Moscow, Russia  107996, GSP-6

Or, you can send your visitor request by fax to: (495) 688-90-63, (499) 975-44-67. After you send your fax, call (495) 631-94-44 or (495) 631-94-48 to confirm that it was received. A digital request can also be made online through their website:  http://en.federalspace.ru/

Online requests will receive a written response via snail mail. If you do a digital visit request, make sure you use the Rocosmos website form and do it correctly. Boo-boos are rejected.
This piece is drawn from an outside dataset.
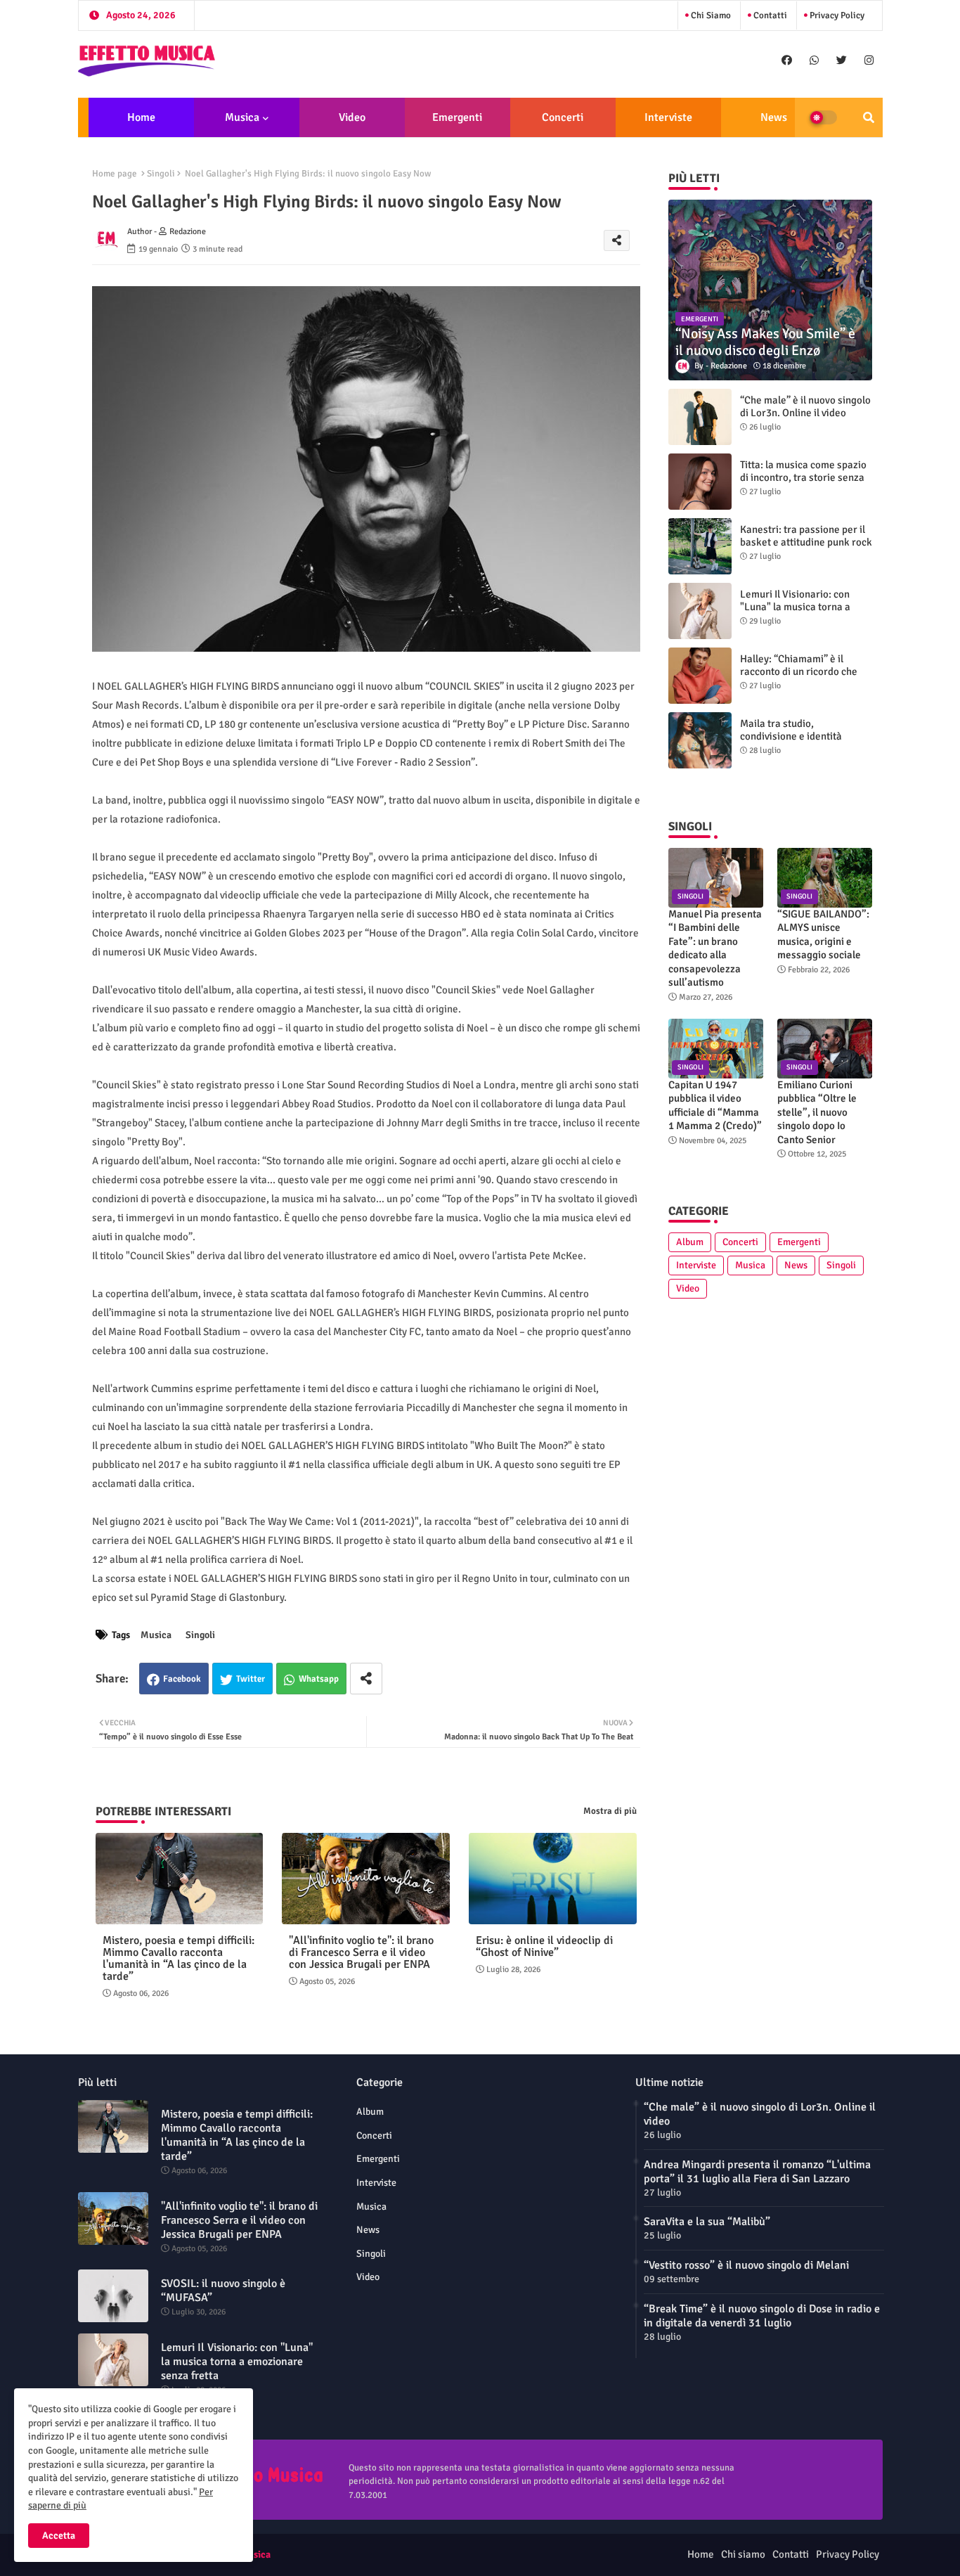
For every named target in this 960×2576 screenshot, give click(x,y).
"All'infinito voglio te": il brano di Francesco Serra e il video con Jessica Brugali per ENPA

A brief recap of Russia’s accomplishments in space begin even before World War I:

  • In 1929 Konstantin Tsjolkovsky introduced the concept of the multi-staged rocket
  • 1933 the first Soviet rocket launched
  • 1951 the first Soviet rocket with animals aboard launched with successful recovery of live crew
  • 1957 the first intercontinental ballistic missile launched
  • 1961 the first human, Yuri Gagarin, safely completed a single orbit
  • 1961-1963 six manned spaceflights, including the longest flight up to that date, 34 hours
  • 1963 first woman in space, Valentina Tereshkova
  • 1968 first living creatures reach the moon & successfully return, Russian tortoises
  • 1971 first space station, Salyut 1
  • 1980 first Hispanic and Black person in space, Arnaldo Tamayo Mendez, Soyuz 38
  • 1984 first woman to walk in space, Svetlana Savitskaya, Salyut 7
  • 1987 first crew to spend over one year in space, Vladimir Titov & Musa Manarov, Soyuz TM-4, Mir space station

So, the dear reader asks the gringa, “What are they up to today?” Well, they are the only space agency that currently has space flight capabilities. Since the United States scuttled the shuttle program, all astronauts around the world have to rely on Russia to ferry them back and forth between Earth and the ISS.
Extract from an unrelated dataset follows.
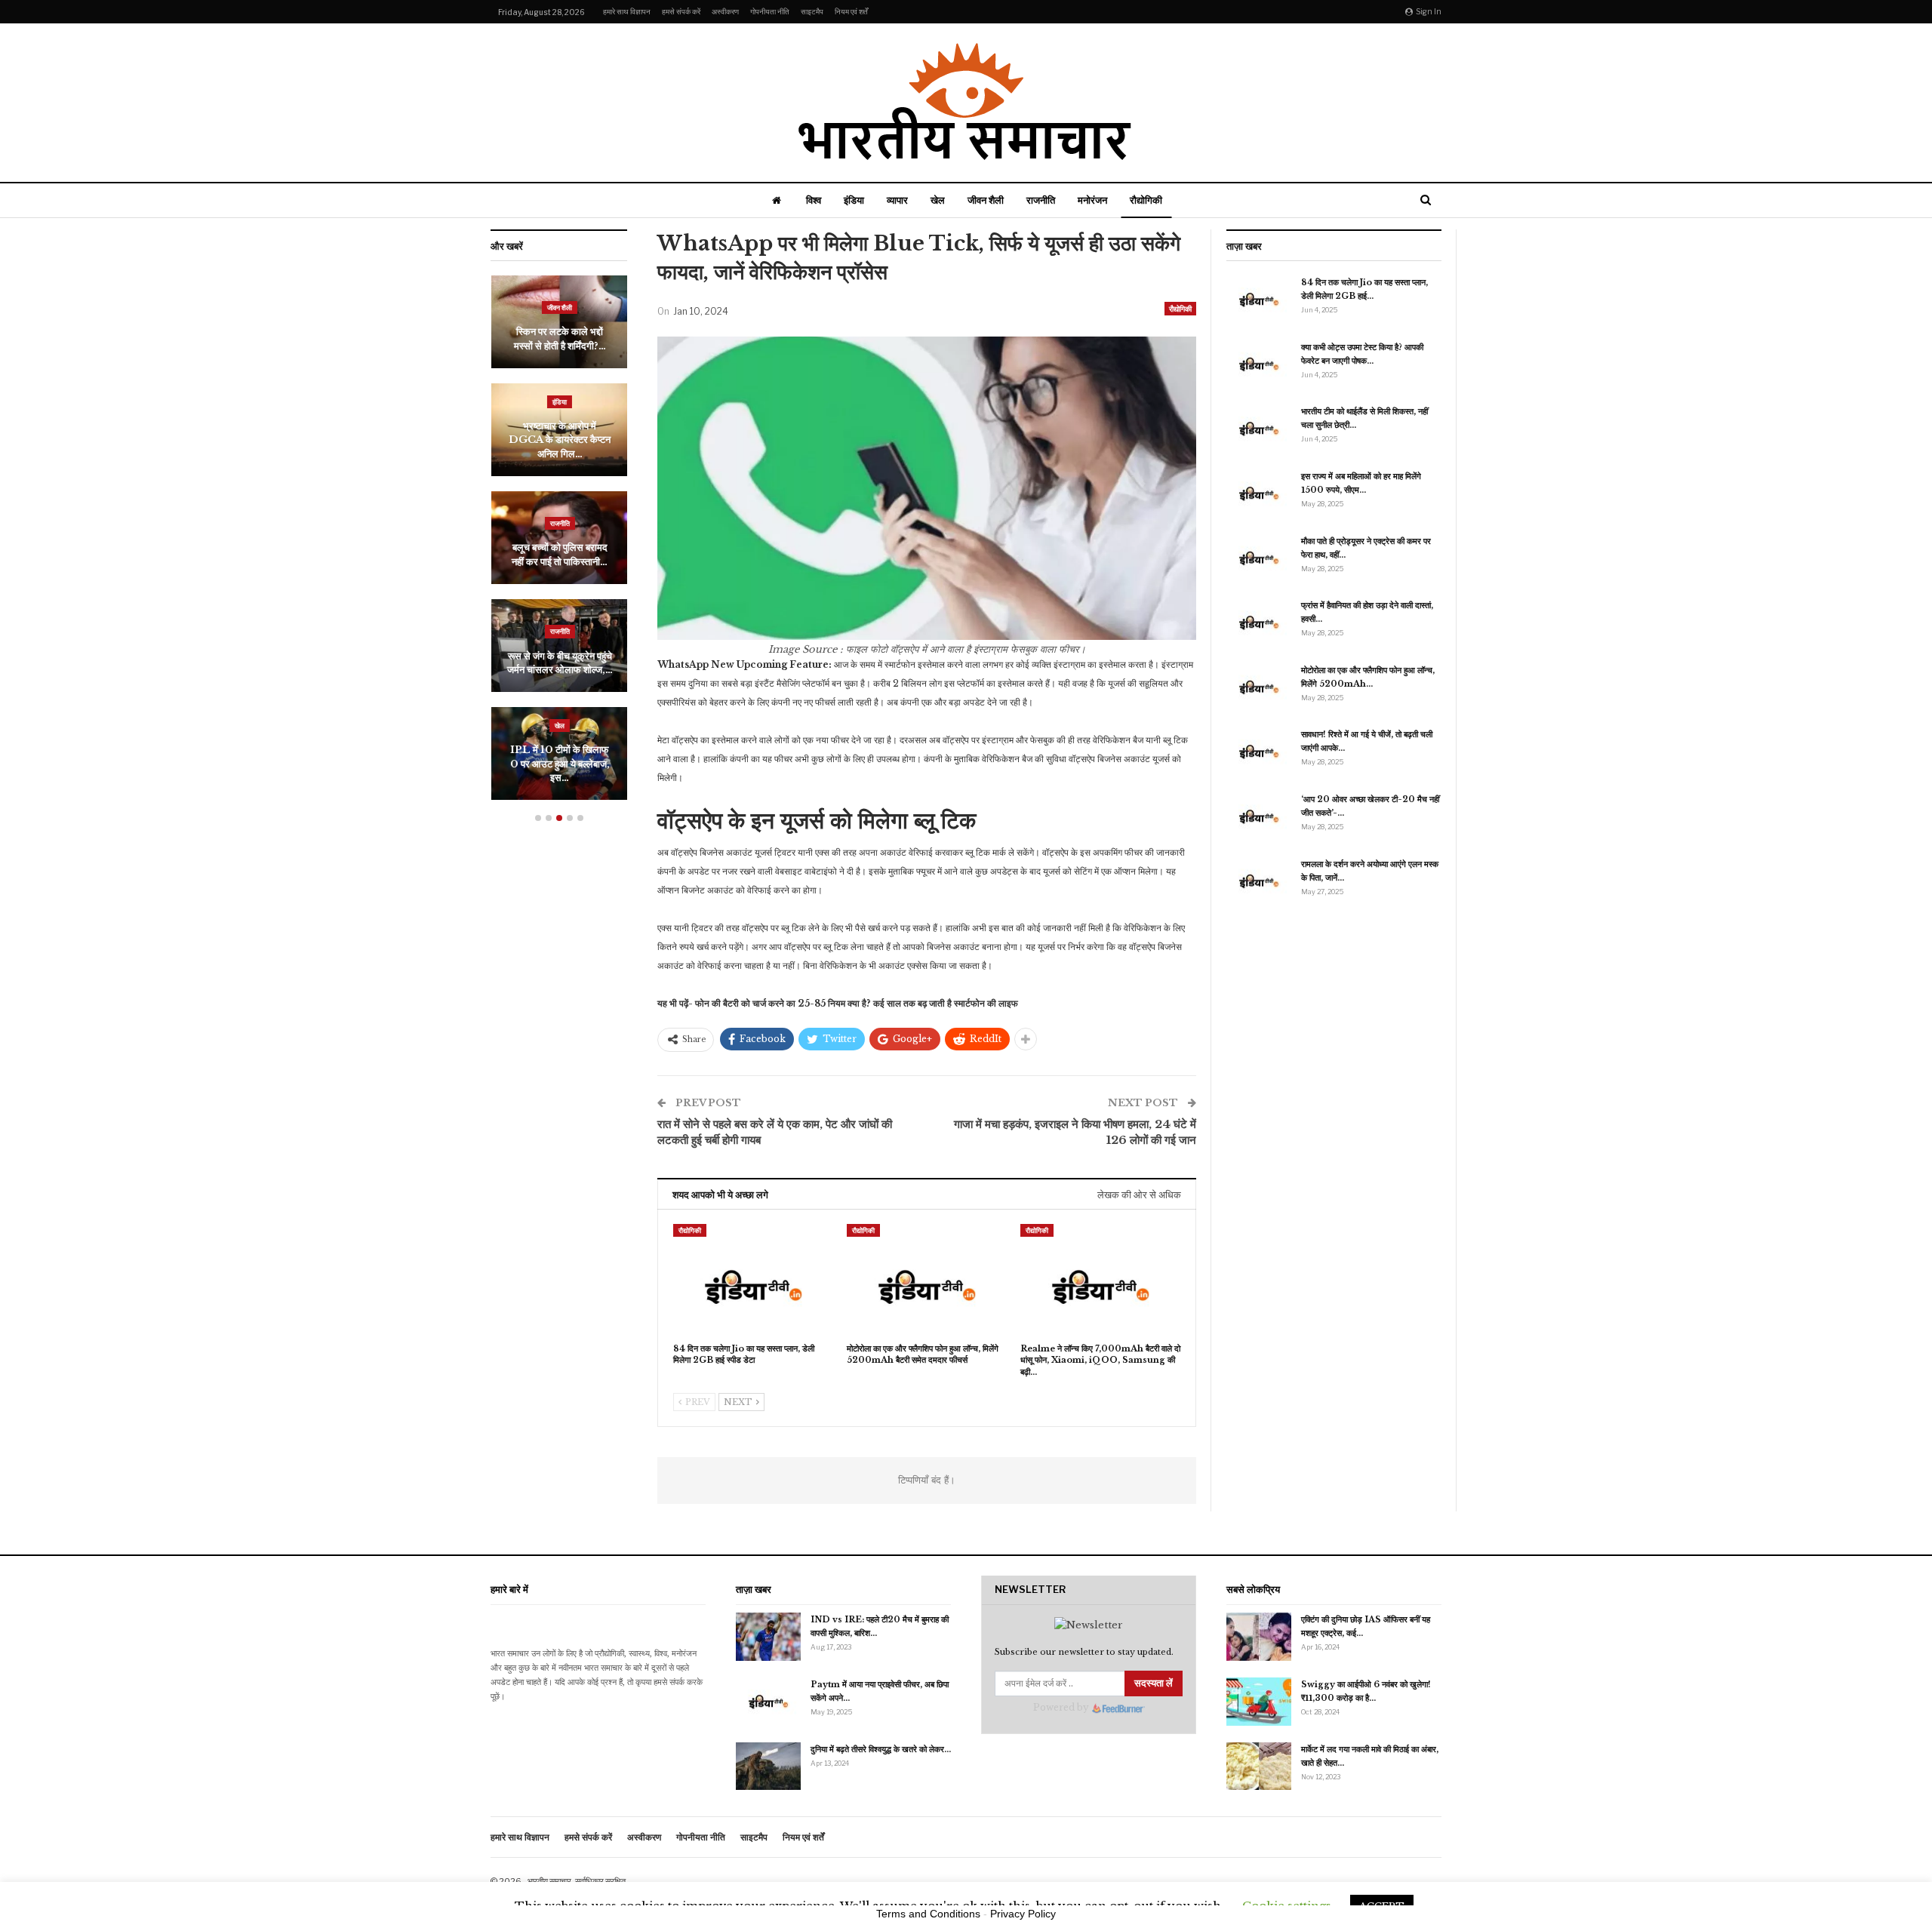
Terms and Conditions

They also manage an orbiting remote sensing system (RSS). Its mission objective is to monitor the Earth and provide images used to manage natural resources, monitor atmospheric/water/soil pollution, monitor natural and man-made disasters, and conduct research.

There are the Meteor-M No. 1 Spacecraft and ELEKTRO Geostationary Hydrometeorological Spacecraft. These spacecrafts observe Earth’s atmosphere and provides hydrometeorological data used for scientific and socioeconomic purposes.

The Kanopus-V spacecraft and Resurs-P spacecrafts are devoted to monitoring natural and man-made disasters. It does this by providing high quality imaging of Earth.

The gringa is a big fan of Rocosmos and grateful that the Russians do not mind letting American astronauts hop aboard and hitch a ride to outer space. It is my greatest hope that this type of cooperative relationship will spill over into all aspects of international dialogue and engagement because the gringa continues to dream a dream of cosmic proportions.